Perhaps that is his point; the Neanderthals were pushed out of existence because they were not as intellectually developed as their Homo sapiens `Inheritors'.

I caught on early that the Neanderthals' `pictures' were personal ideas and memories, and the `shared pictures' are ideas and memories transmitted telepathically. However, Golding tries to describe these pictures in a contrivance of words instead of pictures, and decides to constrain the description of the pictures to the individual's limited perception. That was a noble goal, and done well. However, when he cannot succeed via that route in describing events, he inserts an expository third-person (writer)point of view. That completely confused my pea brain about what was happening. Some scenes are terribly confusing because of this.

I likened my experience of reading `The Inheritors' to that of Anthony Burgess' `A Clockwork Orange', which IMHO was a more successful writing experiment. Burgess at least provided us with a glossary to define the futurespeak of his Droog culture. Golding could have invented a word-picture map.

I cannot believe that schools are recommending this as a reading assignment. But then in my day they were forcing the dreadful `Catcher in the Rye' on us.




Rated by buyers 4 out of 5 stars - A credible look at ancient peoples!
I looked at this book from the perspective of its title. There is a question of the fate of the Neanderthals, and this book gives one possible, and credible answer. The Neanderthals and the Cro-Magnon were very, very different, according to Golding.

The Neanderthals were simple, crude, and gentle, but with an understanding of their own mortality, and employing rituals for important occasions. They may have gone around unclothed, and with minimal tools, sometimes walking on all fours, but they were not "animals" in the common meaning of that term.

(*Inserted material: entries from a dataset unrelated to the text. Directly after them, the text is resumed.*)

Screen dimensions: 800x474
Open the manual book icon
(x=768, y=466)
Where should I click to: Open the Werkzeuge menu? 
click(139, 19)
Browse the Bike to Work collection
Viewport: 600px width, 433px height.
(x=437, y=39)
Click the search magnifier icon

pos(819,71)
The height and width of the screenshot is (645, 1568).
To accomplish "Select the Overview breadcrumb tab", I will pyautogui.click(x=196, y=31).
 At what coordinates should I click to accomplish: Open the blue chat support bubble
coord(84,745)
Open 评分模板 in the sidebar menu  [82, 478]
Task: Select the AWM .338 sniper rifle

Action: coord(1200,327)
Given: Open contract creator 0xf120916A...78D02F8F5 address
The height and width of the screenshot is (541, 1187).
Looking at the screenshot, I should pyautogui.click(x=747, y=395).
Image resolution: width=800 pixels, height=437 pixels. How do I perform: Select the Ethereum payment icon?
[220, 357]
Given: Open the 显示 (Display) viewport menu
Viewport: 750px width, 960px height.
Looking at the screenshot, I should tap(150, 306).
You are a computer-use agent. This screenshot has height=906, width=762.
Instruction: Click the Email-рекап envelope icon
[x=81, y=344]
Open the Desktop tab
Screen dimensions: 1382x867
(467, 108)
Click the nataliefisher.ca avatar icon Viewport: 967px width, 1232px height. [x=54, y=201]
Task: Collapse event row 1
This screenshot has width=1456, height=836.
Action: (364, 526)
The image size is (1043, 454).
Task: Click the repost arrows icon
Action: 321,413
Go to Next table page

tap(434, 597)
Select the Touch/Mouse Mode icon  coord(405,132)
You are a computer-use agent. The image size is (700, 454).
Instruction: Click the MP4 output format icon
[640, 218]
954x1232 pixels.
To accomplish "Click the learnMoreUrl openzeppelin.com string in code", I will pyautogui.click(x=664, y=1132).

The Cro-Magnon people had already been building boats, had used the bow-and-arrow as a formidable weapon, developed a more complex social structure, knew how to ferment honey into liquor, and had an understanding of protection against the elements. These two peoples never seemed to develop a common view of each other, with the Neanderthal having more curiosity than fear, and more fear than curiosity from the Cro-Magnon. In all, a credible look at ancient peoples.